Remotely actuated programmable self-folding origami strings using magnetic induction heating

Transforming planar structures into volumetric objects typically requires manual folding processes, akin to origami. However, manual intervention at sub-centimeter scales is impractical. Instead, folding is achieved using volume changing smart materials that respond to physical or chemical stimuli, be it with direct contact such as hydration, pH, or remotely e.g., light or magnetism. The complexity of small-scale structures often restricts the variety of smart materials used and the number of folding sequences. In this study, we propose a method to sequentially self-fold millimeter scale origami using magnetic induction heating at 150kHz and 3.2 mT. Additionally, we introduce a method for designing self-folding overhand knots and predicting the folding sequence using the magneto-thermal model we developed.
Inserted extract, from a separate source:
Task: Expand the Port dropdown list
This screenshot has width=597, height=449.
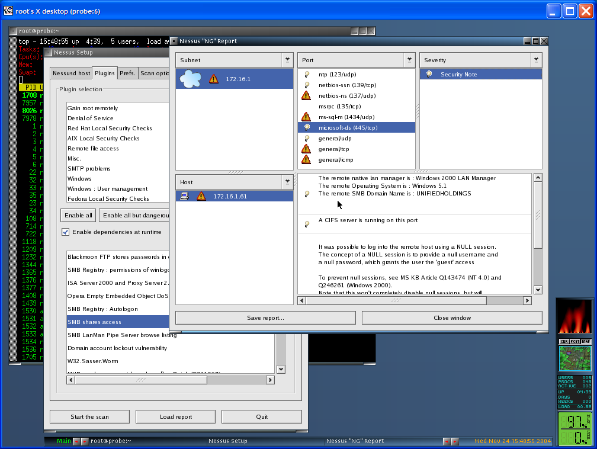Action: click(x=409, y=60)
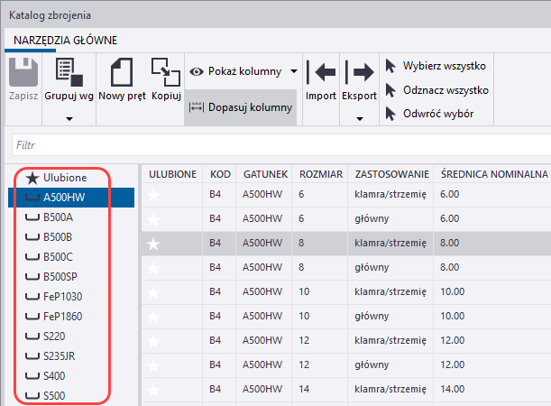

This methodology is demonstrated to sequentially self-fold by optimizing the surface, placement, and geometry of metal workpieces, and is validated through the self-folding of various structures, including a 380 mm2 croissant, a 321mm2 box, a 447mm2 bio-mimetic Mimosa pudica leaf, and an overhand knot covering 524mm2. Our work shows significant potential for miniature self-folding origami robots owing to the novel sequential folding approach and the ability to achieve remote and tetherless self-folding within constrained environments.